You are using insults and ridicule as arguments. Are you afraid to discuss
this topic rationally? You obviously know a lot and I am sure you can
contribute. Why don't you join us in the discussion.

I told you I have measured the nonlinear phase responce of a magnetic
dipole antenna using a RF Network analyser and it matches very well with
the curve in figure 9 of my paper, also in the Sten Paper a NEC simulation
shows the same results (Figure 3). There is no need to doubt the theory if:
theory, simmulation, and experiment match.

William





>On 29 Mar, 23:25, "WWalker" <william.walker(a)n_o_s_p_a_m.imtek.de>
>wrote:
>> Rune,
>>
>> Now you are being rediculus! The dipole solution has been derived
hundreds
>> of times in hundreds of ways over the last 100 years.
>
>As I said, you are totally incompetent. The number of times
>a solution has been derived is irrelevant. Whether it is correct
>or not, makes all the difference in the world. Th eexpressions
>you use are wrong in the near field.
>
>Answer me this: If the solution relies on the trivial exponential
>functions - why do you spend time and space on discussing Bessel
>functions?
>
>You don't know, because you haven't contemplated what happens.
>You are merely a mysticist who thinks that reciting the prescribed
>formulas is enough.
>
>Rune
>
From: Jerry Avins on
WWalker wrote:
> Steve,
>
> If I place a grounded resistor (R) on the output of the nearfield dipole
> dectector, then the signal voltage (V) will be converted to a current (I)
> with the same signal shape as the transmitted signal. The power is
> I*V = V^2/R and the energy is the the average power. This result is
> proportional to how I demodulated my signal in my posted simulation, where
> I squared the signal and low pass filtered it.

### Extracted entries

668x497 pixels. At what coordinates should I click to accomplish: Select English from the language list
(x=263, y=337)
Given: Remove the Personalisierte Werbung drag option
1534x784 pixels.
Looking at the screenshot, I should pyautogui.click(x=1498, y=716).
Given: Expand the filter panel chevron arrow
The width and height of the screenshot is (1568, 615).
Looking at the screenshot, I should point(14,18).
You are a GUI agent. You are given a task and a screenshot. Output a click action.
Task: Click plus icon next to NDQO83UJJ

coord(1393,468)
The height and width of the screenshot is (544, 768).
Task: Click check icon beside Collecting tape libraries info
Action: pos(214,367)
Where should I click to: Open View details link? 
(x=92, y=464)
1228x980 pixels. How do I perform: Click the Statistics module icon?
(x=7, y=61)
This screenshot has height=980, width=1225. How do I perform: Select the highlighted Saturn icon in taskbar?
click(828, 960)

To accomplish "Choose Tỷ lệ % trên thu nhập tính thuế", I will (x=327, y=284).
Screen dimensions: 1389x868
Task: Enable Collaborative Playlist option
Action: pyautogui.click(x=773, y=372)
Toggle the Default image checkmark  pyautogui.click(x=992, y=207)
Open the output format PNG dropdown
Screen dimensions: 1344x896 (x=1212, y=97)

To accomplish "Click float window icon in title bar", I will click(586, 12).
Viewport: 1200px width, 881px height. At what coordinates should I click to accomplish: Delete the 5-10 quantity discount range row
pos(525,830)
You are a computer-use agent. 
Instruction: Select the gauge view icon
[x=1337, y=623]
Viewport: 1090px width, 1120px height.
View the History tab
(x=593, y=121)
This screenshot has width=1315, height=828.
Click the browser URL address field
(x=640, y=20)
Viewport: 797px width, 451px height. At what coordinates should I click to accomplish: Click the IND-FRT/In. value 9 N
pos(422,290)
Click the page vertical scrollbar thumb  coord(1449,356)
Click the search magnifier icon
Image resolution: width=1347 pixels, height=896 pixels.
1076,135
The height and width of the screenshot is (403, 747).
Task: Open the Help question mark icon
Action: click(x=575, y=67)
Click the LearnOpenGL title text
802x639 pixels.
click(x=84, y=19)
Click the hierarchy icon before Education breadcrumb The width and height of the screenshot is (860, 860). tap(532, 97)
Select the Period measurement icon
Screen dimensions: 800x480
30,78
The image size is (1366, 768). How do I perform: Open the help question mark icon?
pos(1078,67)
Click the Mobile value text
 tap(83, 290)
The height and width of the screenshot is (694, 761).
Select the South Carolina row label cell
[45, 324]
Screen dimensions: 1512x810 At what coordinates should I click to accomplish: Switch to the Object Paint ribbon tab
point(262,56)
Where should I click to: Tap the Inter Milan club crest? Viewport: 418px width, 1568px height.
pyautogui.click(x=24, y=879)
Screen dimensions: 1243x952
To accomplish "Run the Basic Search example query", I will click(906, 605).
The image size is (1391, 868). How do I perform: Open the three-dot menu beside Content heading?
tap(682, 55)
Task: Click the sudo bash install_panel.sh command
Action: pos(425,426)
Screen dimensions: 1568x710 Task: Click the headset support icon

### Parts of the exercise
(A) In the listing, can you replace "pixels" with "px" in the part that opens with its first line and closes with the line containing "will click(586, 12).", leaving everything else unchanged, and give those lines?
(B) How would you continue the forum thread on dipole antenna phase response from where it stops?
The listing is unrelated to the forum thread on dipole antenna phase response.

### Task-by-task outputs
(A)
668x497 px. At what coordinates should I click to accomplish: Select English from the language list
(x=263, y=337)
Given: Remove the Personalisierte Werbung drag option
1534x784 px.
Looking at the screenshot, I should pyautogui.click(x=1498, y=716).
Given: Expand the filter panel chevron arrow
The width and height of the screenshot is (1568, 615).
Looking at the screenshot, I should point(14,18).
You are a GUI agent. You are given a task and a screenshot. Output a click action.
Task: Click plus icon next to NDQO83UJJ

coord(1393,468)
The height and width of the screenshot is (544, 768).
Task: Click check icon beside Collecting tape libraries info
Action: pos(214,367)
Where should I click to: Open View details link? 
(x=92, y=464)
1228x980 px. How do I perform: Click the Statistics module icon?
(x=7, y=61)
This screenshot has height=980, width=1225. How do I perform: Select the highlighted Saturn icon in taskbar?
click(828, 960)

To accomplish "Choose Tỷ lệ % trên thu nhập tính thuế", I will (x=327, y=284).
Screen dimensions: 1389x868
Task: Enable Collaborative Playlist option
Action: pyautogui.click(x=773, y=372)
Toggle the Default image checkmark  pyautogui.click(x=992, y=207)
Open the output format PNG dropdown
Screen dimensions: 1344x896 (x=1212, y=97)

To accomplish "Click float window icon in title bar", I will click(586, 12).

(B)
>
> William
>
>
>
>>> Steve,
>>>
>>> Clearly energy is also propagating faster than light in the dipole
>> system.
>>> If the pulsed carrier is propagating faster than light, as shown in my
>>> simulaton, then the energy of this signal is just the signal squared and
>>> low pass filtered. This is exactly how I detected the signal in my
>>> simulation. So the detected pulse I showed in my simulation is also
>>> proportional to the energy.
>>>
>>> William
>> Squaring a signal to derive the power is based on assumptions about phase
>> relationships. You are *inferring* power propagation. You are not
>> demonstrating it.

That's a leap needing justification. The E and H fields are in
quadrature in the far field; thus the Poynting vector is normal to the
wavefront and real power is conveyed. If I recall correctly, E and H are
in phase in the near field and "power" is imaginary. Whatever power is
developed in your resistor comes from the field being warped by the
receiver, so the equations you use don't apply to the simulation.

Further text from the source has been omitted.